= Xie Shaoming =

Chinese politician (1925–2024)

Xie Shaoming (January 25, 1925 - July 8, 2024, 谢绍明), was born in Zichang, Shaanxi, a Chinese politician. He was the son of General Xie Zichang (谢子长).

== Biography ==
In the spring of 1937, Xie became a member of the Chinese Communist Party (CCP) in January 1939. In Chifeng City, Jehol Province, Xie held a variety of leadership positions from 1945 to 1948, including the positions of political commissar and secretary of the district committee of the People's Liberation Army.

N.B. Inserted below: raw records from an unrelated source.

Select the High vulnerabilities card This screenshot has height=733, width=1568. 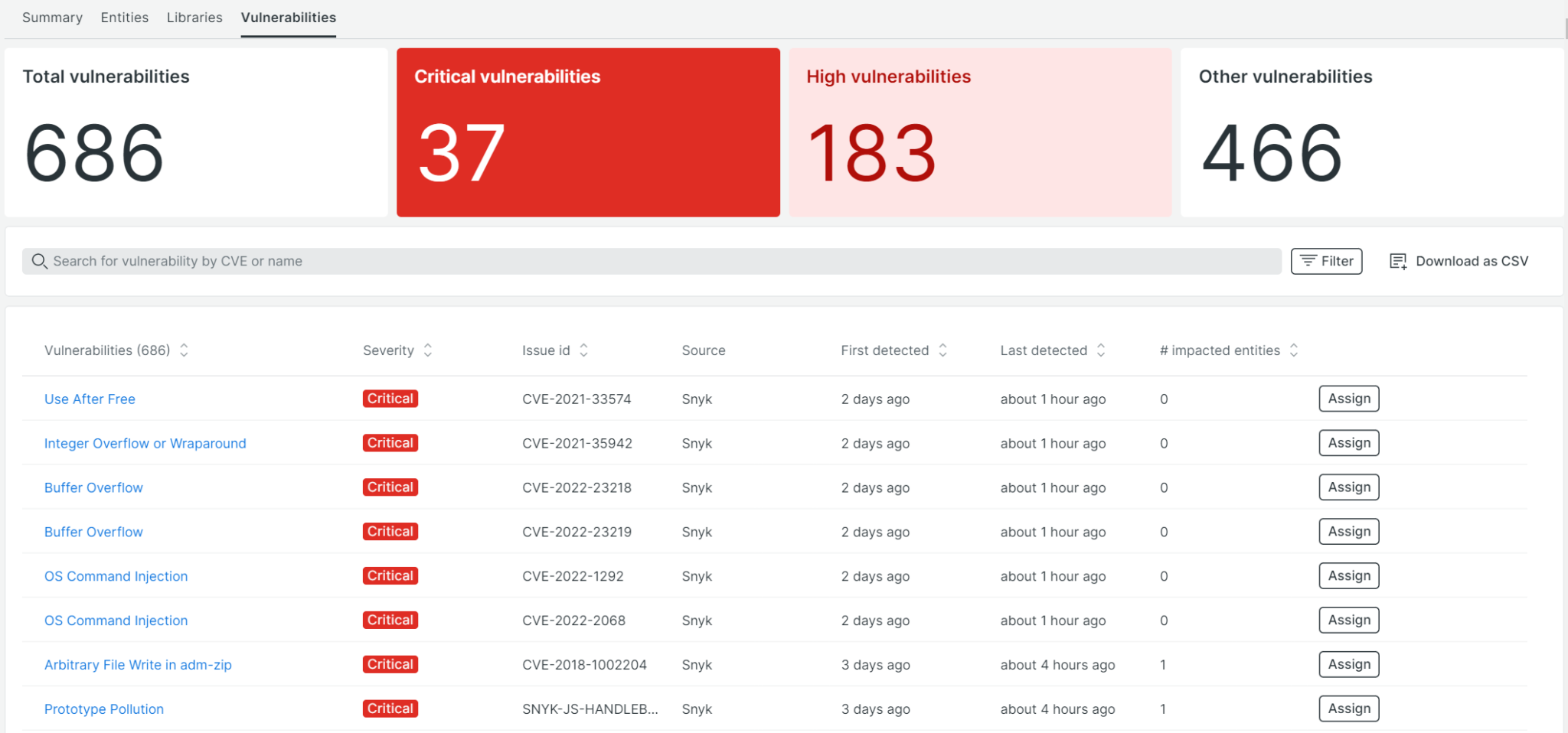980,132
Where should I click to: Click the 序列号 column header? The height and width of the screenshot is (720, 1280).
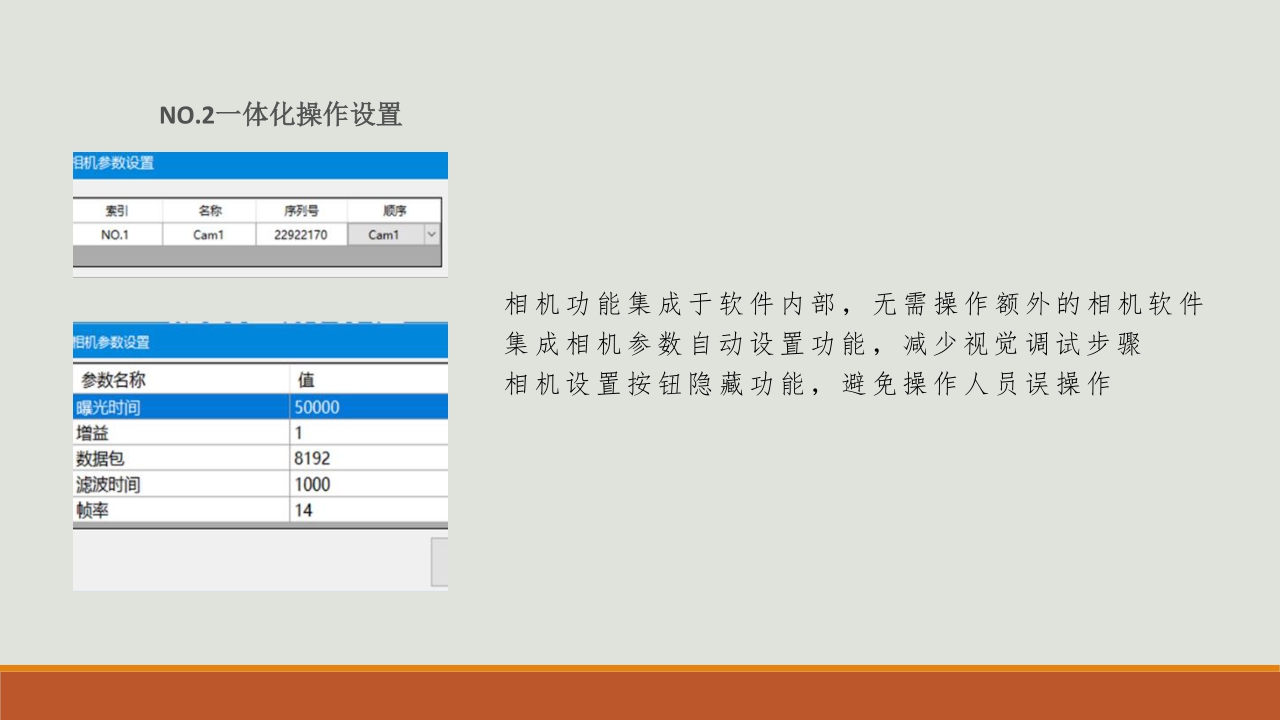(x=301, y=211)
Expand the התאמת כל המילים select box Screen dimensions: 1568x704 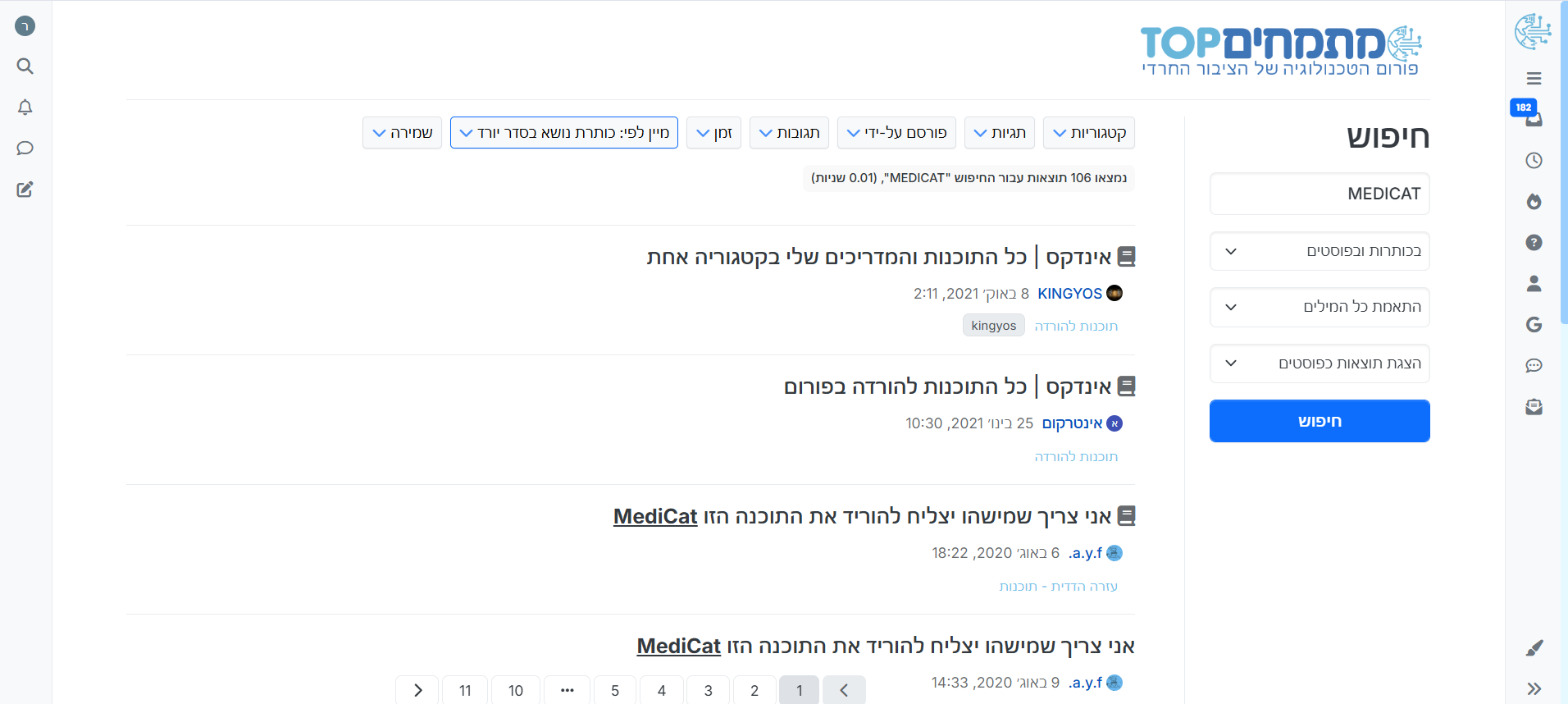(x=1320, y=307)
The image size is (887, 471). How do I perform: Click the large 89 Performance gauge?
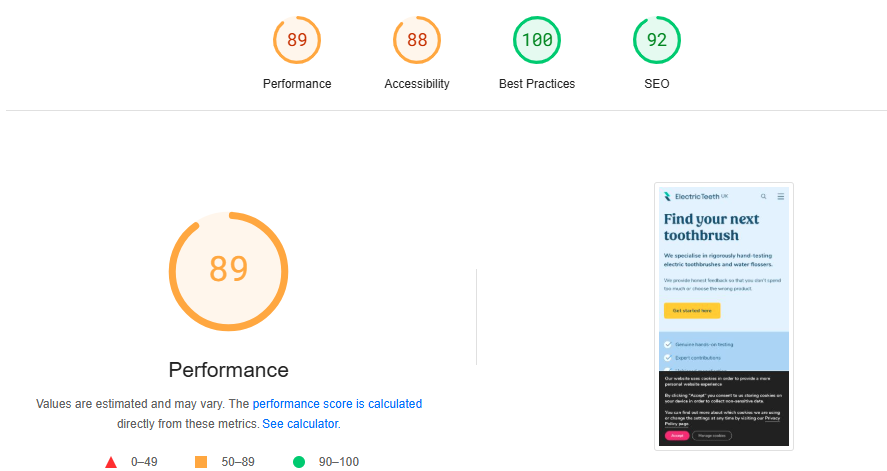(x=229, y=271)
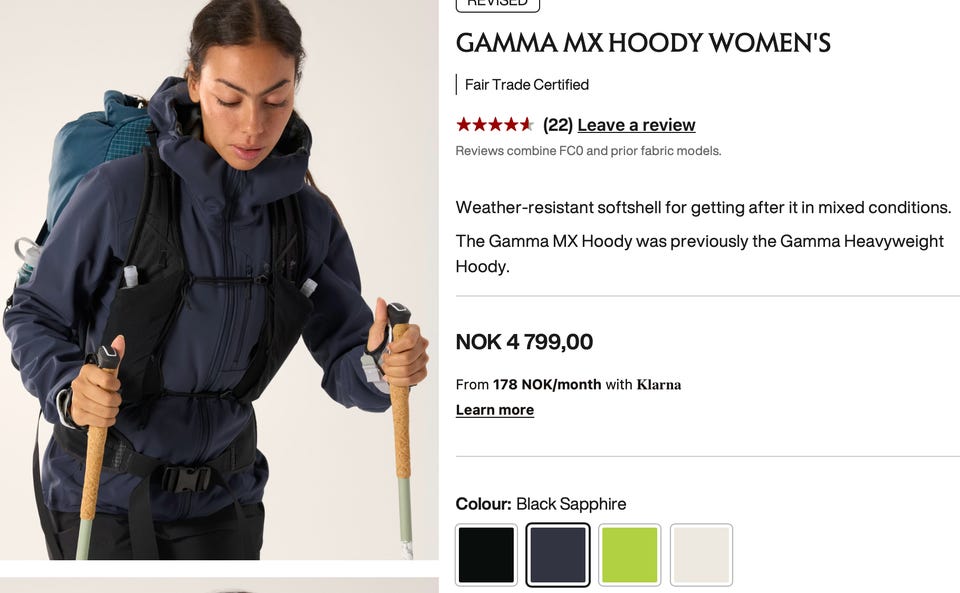The image size is (960, 593).
Task: Click the REVISED badge above the title
Action: point(498,4)
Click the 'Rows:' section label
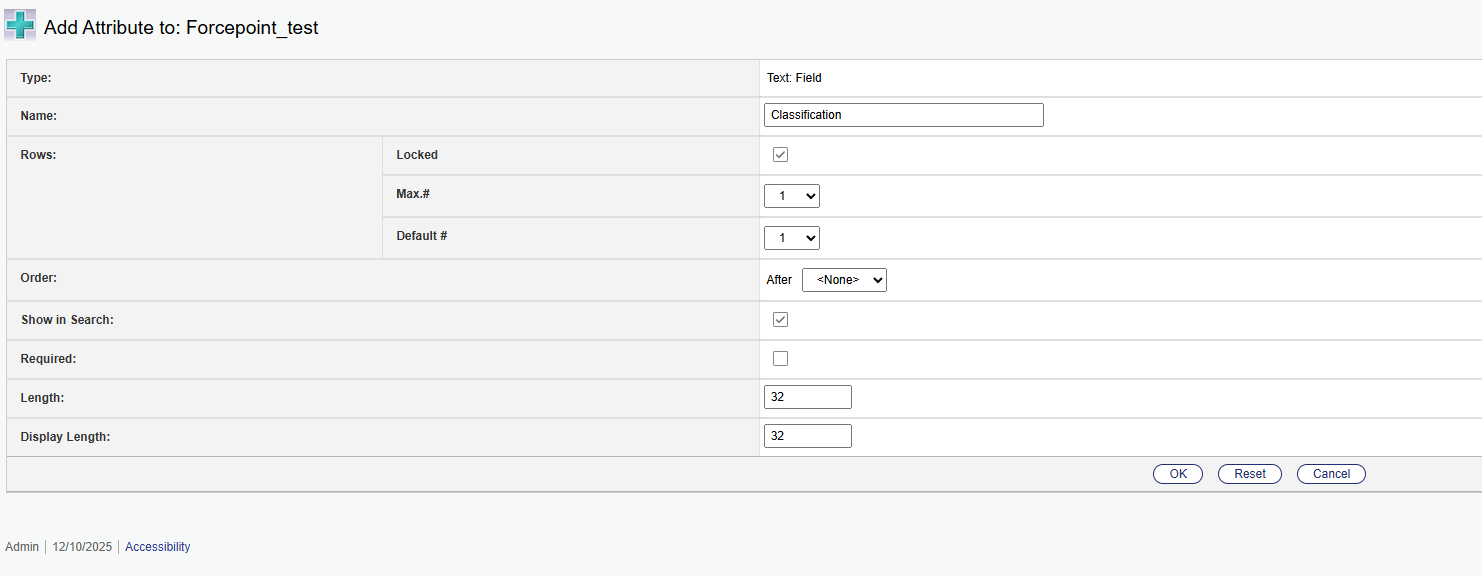Viewport: 1482px width, 576px height. [x=38, y=155]
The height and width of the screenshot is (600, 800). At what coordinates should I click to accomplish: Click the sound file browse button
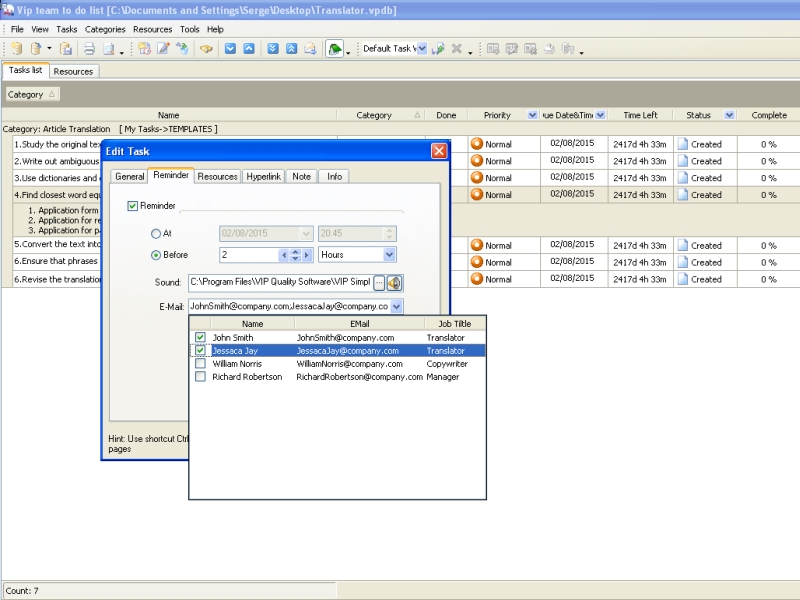[379, 283]
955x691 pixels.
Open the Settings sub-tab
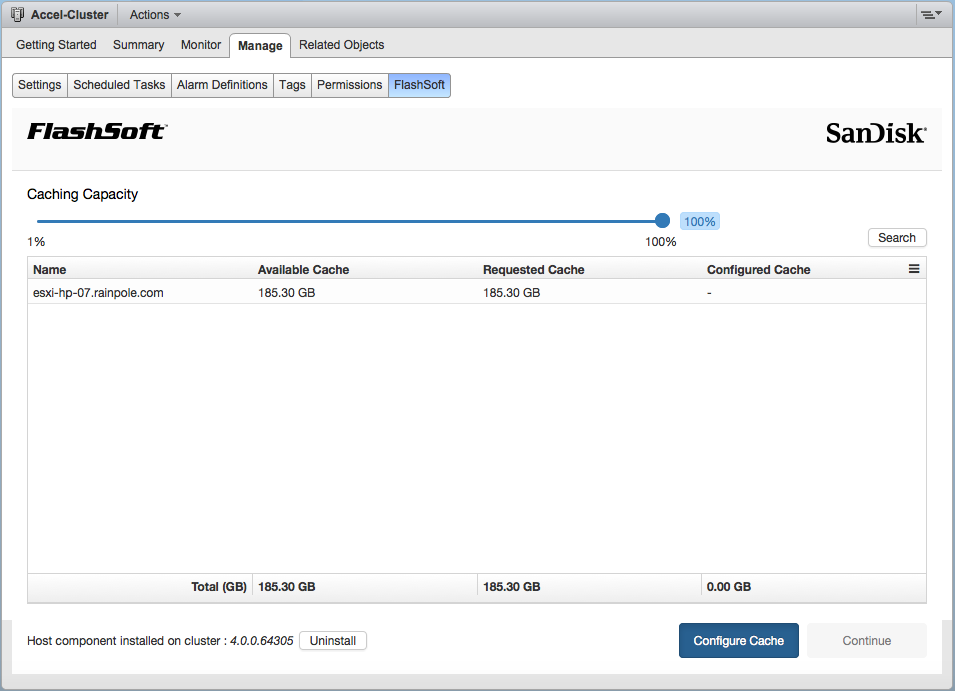pyautogui.click(x=40, y=85)
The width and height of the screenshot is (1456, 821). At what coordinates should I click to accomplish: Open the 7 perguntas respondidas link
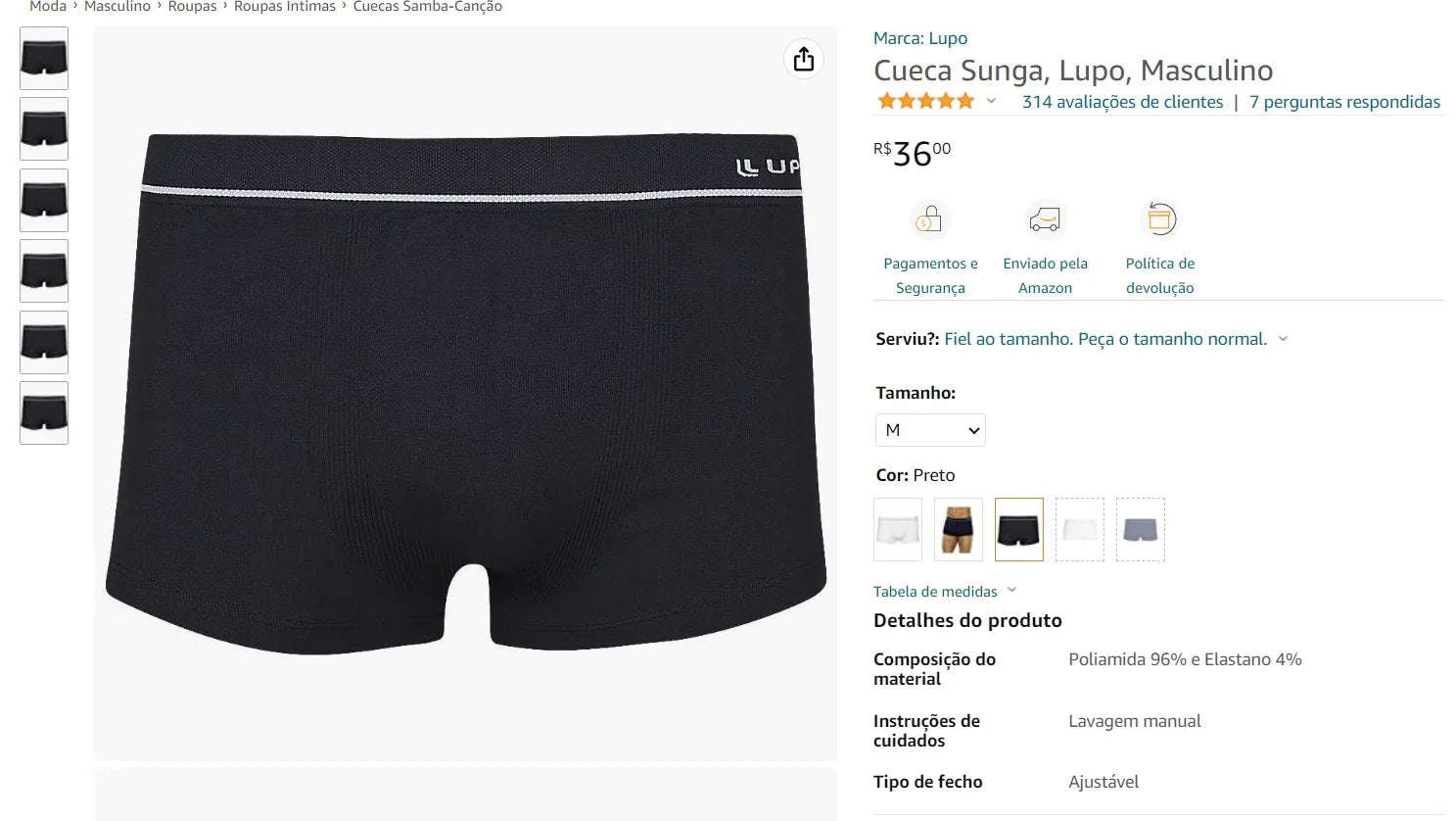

As secretary of the Organization Department of the Chinese Communist Party for the Northeast Bureau, deputy director of Harbin State-owned Factory 120, chief engineer and director of Shenyang State-owned Factory 119, and director of the Production Bureau under the Eighth Ministry of Machinery Industry, Xie assumed a series of significant responsibilities between 1950 and 1981. He served in a variety of senior roles at the State Science and Technology Commission from 1981 to 1988, including Director of the Third Bureau, Director of the Science and Technology Administration Bureau, Director of the Discipline Inspection Group at the Central Commission for Discipline Inspection. He was appointed the Invited Advisor of the State Science and Technology Commission in 1988, and he formally retired in March 1999.

On July 8, 2024, in Beijing, Xie Shaoming died at the age of 99.